+++ DATASET RECORDS

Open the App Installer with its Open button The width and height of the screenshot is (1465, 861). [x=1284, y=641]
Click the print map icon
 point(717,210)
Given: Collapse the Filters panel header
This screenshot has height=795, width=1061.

++++++
+++ DATASET RECORDS

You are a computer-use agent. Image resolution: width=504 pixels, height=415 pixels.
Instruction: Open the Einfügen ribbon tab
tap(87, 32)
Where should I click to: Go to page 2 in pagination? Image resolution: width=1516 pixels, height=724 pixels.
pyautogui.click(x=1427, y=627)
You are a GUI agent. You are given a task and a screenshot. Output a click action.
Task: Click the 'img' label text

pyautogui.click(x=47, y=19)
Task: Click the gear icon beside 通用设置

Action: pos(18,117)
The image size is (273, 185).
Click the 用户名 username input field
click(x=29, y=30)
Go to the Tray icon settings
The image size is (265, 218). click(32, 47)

++++++
+++ DATASET RECORDS

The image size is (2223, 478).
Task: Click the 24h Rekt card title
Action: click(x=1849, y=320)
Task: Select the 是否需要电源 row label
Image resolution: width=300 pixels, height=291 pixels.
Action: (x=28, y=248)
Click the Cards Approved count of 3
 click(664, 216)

++++++

YOUR INSTRUCTIONS: If a line in the data above holds the string "screenshot", copy it.

ANSWER TO THIS EXERCISE:
Open the App Installer with its Open button The width and height of the screenshot is (1465, 861). [x=1284, y=641]
This screenshot has height=795, width=1061.
You are a GUI agent. You are given a task and a screenshot. Output a click action.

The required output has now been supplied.